Men’s 1st place: Paul Smiths, Women’s 1st place: Colby, Jack and Jill 1st place: UMO. And congrats to the overall winner, Colby Women!
*ALERT (Updated 19 April): Canoeing events have been changed to the Dartmouth Organic Farm. It is 0.5 miles south from Wilson’s Landing. There is a complex of a few white buildings on the Connecticut River side of the road. Park there and walk down to the canoeing area. *
The Cabin and Trail Division of the Dartmouth Outing Club (DOC) presents the Sixty-First Annual Woodsmen’s Weekend!
The competition will be held on Friday and Saturday, the 20th and 21st of April, 2007. Canoeing events have changed location due to ice on Storrs Pond. Canoeing will now be held at Wilson’s Landing at the Fullington Farm (see the location page). Friday afternoon events will still be held at Oak Hill. Saturday’s events will be held on the Hanover Green.
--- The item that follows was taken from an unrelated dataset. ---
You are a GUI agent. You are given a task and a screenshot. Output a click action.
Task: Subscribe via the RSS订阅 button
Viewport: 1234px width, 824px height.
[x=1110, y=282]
We will have a hearty raffle this year, and have great t-shirts for sale as well. A friendly person will be selling them both on the Green on Saturday.
This weekend’s event began as talk among John Rand, Director of the Dartmouth Outing Club, Bill Robes of Kimball Union Academy, and Ross McKenney, the DOC’s Woodcraft Advisor, about the unwillingness of students in the DOC to tackle primitive camping trips, because they did not have the skills to survive in the woods. Robes thought of turning such skills into an informal competition between schools. McKenney, as a woodsman of some fifty years’ standing and former sportsman show competitor, had the tools for the job. As a result, the first Woodsmen’s Weekend was held in May 1947 at Storrs Pond between the DOC, Kimball Union, and Williams College.
The annual meet grew rapidly in significance and excitement. Paul Smith’s College joined the event in 1949 and the University of Maine that same year, and under the leadership of Gould Hoyt the PSC teams won for nine straight years from 1958-1966, while Maine dominated the contest in the early ’70s. With Ross’s retirement in 1959 the Dartmouth team languished without significant coaching for much of the ’60s.